Our study has several limitations. In our original intervention trial [10], we planned to recruit 240 infants. The early termination due to increased occurrence of septicemia in the intervention group resulted in a reduced number of infants in our present study. In spite of the fact that the intervention group had a significantly lower mean birth weight and a higher proportion of SGA infants than the control group, we observed increased whole body growth [9], improved white matter maturation and motion perception in the intervention group (manuscript submitted). Moreover, we did not find any significant differences between the metabolic trajectories with regard to the two different diets. The occurrence of septicemia and electrolyte deviations did not seem to influence the urinary metabolite profiles, but the lack of significant differences must be interpreted with caution in view of the relatively small study sample. Similar electrolyte disturbances have been reported in other studies with early and enhanced nutrition to premature infants during the first week of life [41,42,43,44,45,46]. Thus, a difference in metabolic profile would probably occur during the early postnatal stay, and it raises the question as to whether we would have been able to identify an effect with a more frequent first week monitoring of the urines in our premature infants.

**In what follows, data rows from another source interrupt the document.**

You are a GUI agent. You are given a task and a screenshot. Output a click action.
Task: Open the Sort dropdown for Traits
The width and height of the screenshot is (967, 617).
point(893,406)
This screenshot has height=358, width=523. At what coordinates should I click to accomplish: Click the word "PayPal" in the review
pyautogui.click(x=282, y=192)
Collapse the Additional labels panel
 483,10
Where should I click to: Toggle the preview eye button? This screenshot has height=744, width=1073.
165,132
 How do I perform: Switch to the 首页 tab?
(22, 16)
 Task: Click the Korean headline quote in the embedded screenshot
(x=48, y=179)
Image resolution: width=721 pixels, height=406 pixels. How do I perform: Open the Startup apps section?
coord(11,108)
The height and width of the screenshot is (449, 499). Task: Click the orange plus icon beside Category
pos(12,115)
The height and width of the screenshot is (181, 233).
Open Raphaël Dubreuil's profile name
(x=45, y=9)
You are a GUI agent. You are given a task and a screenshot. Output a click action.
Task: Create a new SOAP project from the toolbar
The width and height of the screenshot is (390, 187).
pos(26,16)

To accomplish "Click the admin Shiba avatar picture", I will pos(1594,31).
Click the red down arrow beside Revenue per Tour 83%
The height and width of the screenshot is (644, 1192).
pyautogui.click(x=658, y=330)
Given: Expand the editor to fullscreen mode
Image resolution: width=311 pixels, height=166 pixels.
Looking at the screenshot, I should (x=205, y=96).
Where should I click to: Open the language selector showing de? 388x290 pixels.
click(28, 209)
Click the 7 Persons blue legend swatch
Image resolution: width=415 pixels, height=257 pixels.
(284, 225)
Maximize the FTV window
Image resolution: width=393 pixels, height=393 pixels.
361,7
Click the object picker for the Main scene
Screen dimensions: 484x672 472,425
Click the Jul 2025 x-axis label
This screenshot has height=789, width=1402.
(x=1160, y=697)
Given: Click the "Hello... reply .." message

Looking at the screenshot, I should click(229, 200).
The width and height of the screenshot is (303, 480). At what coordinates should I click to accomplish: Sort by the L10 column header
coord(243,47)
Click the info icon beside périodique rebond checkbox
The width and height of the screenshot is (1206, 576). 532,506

Multiple hypothesis testing was performed using Bonferroni correction. Although samples from such vulnerable patients are challenging to come by, the randomized design of the current trial as well as the strict adherence to the nutritional protocol reduced the number of confounding factors.

5. Conclusions

The urinary metabolite profiles were unaltered by the enhanced postnatal nutrition, suggesting that supply in the upper range of current recommendations did not overload renal function. Our data show that both gestational age at birth, i.e., degree of maturation, and postnatal physiological adaptations, may influence metabolism in premature infants during the neonatal period. Several of the first-week urinary metabolites were associated to SGA status and postnatal growth and might be markers for long-term health outcomes.